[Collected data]
* * *
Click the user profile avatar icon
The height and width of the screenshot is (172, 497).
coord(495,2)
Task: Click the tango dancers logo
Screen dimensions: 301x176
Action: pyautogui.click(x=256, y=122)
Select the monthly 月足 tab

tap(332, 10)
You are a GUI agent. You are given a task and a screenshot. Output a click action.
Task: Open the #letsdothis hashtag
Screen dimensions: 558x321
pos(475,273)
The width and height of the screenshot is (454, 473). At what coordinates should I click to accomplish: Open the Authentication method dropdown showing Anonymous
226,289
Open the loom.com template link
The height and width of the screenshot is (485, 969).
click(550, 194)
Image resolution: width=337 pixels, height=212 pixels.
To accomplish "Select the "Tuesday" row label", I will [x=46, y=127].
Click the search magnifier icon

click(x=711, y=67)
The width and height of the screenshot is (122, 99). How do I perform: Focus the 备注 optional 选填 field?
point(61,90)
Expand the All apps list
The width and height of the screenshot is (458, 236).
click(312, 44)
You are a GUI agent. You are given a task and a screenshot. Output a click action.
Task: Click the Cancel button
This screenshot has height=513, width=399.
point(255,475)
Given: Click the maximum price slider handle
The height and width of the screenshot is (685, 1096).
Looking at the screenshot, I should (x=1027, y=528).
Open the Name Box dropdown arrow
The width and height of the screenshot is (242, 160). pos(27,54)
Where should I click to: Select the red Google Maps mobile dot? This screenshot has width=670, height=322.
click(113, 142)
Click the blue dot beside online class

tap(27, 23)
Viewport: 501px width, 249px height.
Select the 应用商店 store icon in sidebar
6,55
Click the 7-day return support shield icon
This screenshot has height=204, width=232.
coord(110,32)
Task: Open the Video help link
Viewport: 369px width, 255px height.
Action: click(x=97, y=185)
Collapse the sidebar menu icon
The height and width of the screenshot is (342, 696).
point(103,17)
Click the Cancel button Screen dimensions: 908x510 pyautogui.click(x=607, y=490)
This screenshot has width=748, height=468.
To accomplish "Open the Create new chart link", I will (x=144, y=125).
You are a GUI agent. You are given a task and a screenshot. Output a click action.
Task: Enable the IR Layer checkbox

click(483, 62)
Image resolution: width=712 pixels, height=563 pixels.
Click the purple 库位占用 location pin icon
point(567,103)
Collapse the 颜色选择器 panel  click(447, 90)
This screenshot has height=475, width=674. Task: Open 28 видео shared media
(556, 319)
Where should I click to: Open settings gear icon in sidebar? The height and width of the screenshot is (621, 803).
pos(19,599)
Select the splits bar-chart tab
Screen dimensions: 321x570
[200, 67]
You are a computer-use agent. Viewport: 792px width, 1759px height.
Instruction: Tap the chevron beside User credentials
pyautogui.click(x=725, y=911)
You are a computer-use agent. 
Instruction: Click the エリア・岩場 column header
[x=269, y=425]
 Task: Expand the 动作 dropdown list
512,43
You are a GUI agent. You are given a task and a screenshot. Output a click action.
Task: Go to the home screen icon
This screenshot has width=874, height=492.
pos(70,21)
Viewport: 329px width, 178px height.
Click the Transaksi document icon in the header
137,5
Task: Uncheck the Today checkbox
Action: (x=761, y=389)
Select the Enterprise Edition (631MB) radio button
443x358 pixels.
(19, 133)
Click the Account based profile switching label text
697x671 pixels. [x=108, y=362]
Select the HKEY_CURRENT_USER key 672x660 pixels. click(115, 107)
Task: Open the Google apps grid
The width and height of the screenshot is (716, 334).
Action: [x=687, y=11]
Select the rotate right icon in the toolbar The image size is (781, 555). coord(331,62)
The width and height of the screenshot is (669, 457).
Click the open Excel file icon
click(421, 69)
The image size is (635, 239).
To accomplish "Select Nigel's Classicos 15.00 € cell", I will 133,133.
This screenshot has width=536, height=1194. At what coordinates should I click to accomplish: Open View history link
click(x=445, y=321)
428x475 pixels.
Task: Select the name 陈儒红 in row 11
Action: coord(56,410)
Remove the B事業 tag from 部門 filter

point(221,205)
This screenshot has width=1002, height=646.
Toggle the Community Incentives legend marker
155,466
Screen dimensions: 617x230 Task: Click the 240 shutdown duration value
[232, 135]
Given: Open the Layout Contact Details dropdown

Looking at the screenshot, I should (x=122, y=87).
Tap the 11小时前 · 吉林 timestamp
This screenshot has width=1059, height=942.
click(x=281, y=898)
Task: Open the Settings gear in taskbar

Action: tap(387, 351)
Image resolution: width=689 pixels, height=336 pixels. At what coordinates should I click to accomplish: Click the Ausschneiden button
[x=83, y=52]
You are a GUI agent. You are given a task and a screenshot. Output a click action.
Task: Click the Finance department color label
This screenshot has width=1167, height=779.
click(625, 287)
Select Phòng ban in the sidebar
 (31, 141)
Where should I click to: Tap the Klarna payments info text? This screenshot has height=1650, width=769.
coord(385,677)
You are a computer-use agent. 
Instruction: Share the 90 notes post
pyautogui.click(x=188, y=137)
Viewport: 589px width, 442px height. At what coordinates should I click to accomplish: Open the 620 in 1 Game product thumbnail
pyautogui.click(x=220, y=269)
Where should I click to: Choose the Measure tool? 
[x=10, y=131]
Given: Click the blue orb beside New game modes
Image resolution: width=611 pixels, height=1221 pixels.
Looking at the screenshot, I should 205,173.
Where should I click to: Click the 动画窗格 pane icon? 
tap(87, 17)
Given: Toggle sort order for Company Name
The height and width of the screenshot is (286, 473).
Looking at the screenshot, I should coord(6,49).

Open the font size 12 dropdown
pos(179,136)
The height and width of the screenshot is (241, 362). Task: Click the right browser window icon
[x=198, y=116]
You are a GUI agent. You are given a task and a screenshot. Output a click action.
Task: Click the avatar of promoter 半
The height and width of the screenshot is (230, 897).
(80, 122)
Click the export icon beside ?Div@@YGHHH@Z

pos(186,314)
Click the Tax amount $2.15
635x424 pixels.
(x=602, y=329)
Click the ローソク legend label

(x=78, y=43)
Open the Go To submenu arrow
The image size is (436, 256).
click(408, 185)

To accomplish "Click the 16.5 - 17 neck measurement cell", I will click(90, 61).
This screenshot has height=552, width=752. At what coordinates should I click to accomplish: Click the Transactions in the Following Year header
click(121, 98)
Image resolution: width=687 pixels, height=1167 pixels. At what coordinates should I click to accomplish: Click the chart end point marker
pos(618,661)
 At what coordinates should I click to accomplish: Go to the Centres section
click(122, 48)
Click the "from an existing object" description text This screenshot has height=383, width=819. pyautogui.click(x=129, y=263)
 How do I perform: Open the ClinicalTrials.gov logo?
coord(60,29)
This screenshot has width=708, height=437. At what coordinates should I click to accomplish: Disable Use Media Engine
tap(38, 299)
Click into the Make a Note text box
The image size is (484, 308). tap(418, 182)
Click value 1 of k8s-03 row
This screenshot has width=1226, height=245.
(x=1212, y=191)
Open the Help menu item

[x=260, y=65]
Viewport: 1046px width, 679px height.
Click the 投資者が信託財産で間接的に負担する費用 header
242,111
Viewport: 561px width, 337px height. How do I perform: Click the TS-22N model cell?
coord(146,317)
* * *
WORK TO COMPLETE → Please report the number of lines in the data that include the word "avatar", and add no other text.

REPLY TO THE EXERCISE → 2